The next official rough sleeping statistics aren’t due to be released until Thursday, but the latest data-set from 2018 showing that 4,677 people were found sleeping rough on one night have been used by Ministers to argue that rough sleeping in England is falling.
Homelessness fell by more than half (52%) under the last Labour government, before rising again under the Tory-led coalition and have now reached record levels.
Jon Sparkes, chief executive of the homeless charity Crisis, said: “Rough sleeping is the most brutal form of homelessness but we still do not have a clear picture of how many people are forced to sleep on our streets throughout the year.
“While the current government statistics on rough sleeping are a useful snapshot, based on counting people seen on one night, this cannot hope to accurately reflect the real scale of the problem.”
John Healey MP, Labour’s Shadow Secretary of State for Housing, described the new figures as “shameful” and has written to Sir David Norgrove of the UK Statistics Authority requesting an investigation into the accuracy of the Government’s rough sleeping statistics.
“These figures expose the shameful scale of rough sleeping on our country’s streets”, he said.
“They also confirm that the Government’s own published statistics are seriously misleading and an unreliable undercount of the number of people sleeping rough.

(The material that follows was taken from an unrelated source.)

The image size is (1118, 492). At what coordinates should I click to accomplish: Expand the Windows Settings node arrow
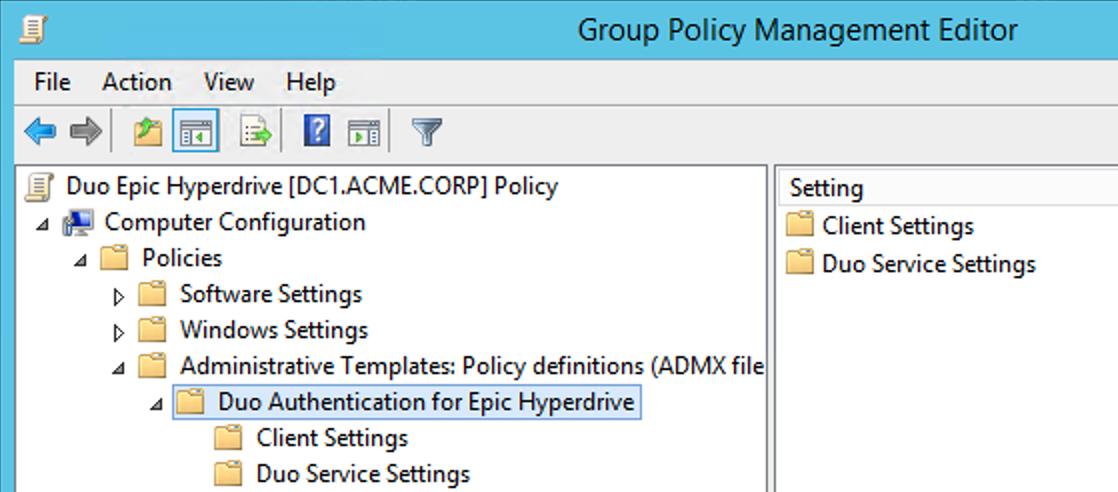point(119,332)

“The Conservatives can’t begin to fix the problem when they won’t admit the scale of it. Ministers should replace these discredited statistics and adopt Labour’s plan to end rough sleeping for good.”
A Government spokesperson said: “We’re committed to eliminating rough sleeping by the end of the Parliament and our efforts have already led to the first nationwide fall in a decade.

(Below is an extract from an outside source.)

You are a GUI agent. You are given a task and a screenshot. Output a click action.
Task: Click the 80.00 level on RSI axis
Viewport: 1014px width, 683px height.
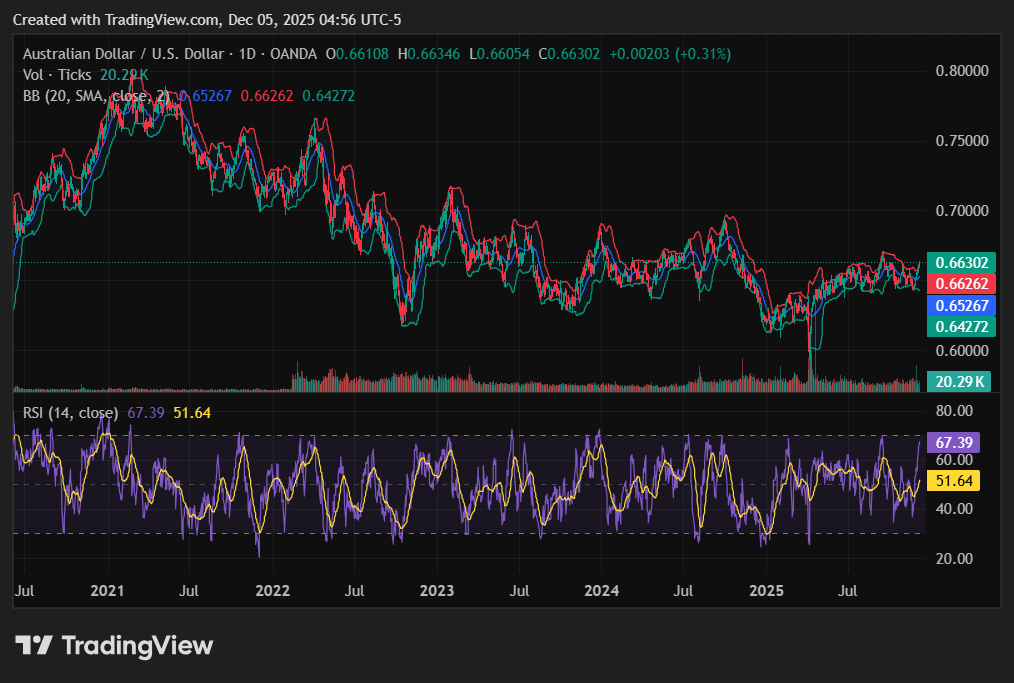click(x=954, y=411)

“We’re confident our independently verified snapshot provides a good estimate of the numbers of people sleeping rough on a given night.
“This year we will give nearly half a billion pounds to councils and charities to support homelessness and rough sleeping services and get people off the streets for good.”
The full transcript of Mr Healey’s letter to the UK Statistics Authority can be found below.
Dear Sir David
New data obtained from local authorities under the Freedom of Information Act have been published today by the BBC suggesting 28,000 people were sleeping rough across the UK over 12 months, of which nearly 25,000 were in England.
The Government’s own figures, as published by the Ministry of Housing, Communities and Local Government in the latest publication ‘Rough Sleeping Statistics: Autumn 2018, England’, declare that the total number of people counted or estimated to be sleeping rough was just 4,677. You’ll be aware that this data is gathered each year on a single night in the autumn.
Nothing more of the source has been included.